───── RECORDS FOR THIS TASK ─────

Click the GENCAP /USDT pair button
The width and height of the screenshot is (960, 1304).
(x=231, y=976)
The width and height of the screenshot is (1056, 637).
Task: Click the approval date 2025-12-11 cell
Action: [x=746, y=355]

─────

*WORK TASK*
The answer should be the full set of records, reproduced exactly.

*EXERCISE OUTPUT*
Click the GENCAP /USDT pair button
The width and height of the screenshot is (960, 1304).
(x=231, y=976)
The width and height of the screenshot is (1056, 637).
Task: Click the approval date 2025-12-11 cell
Action: [x=746, y=355]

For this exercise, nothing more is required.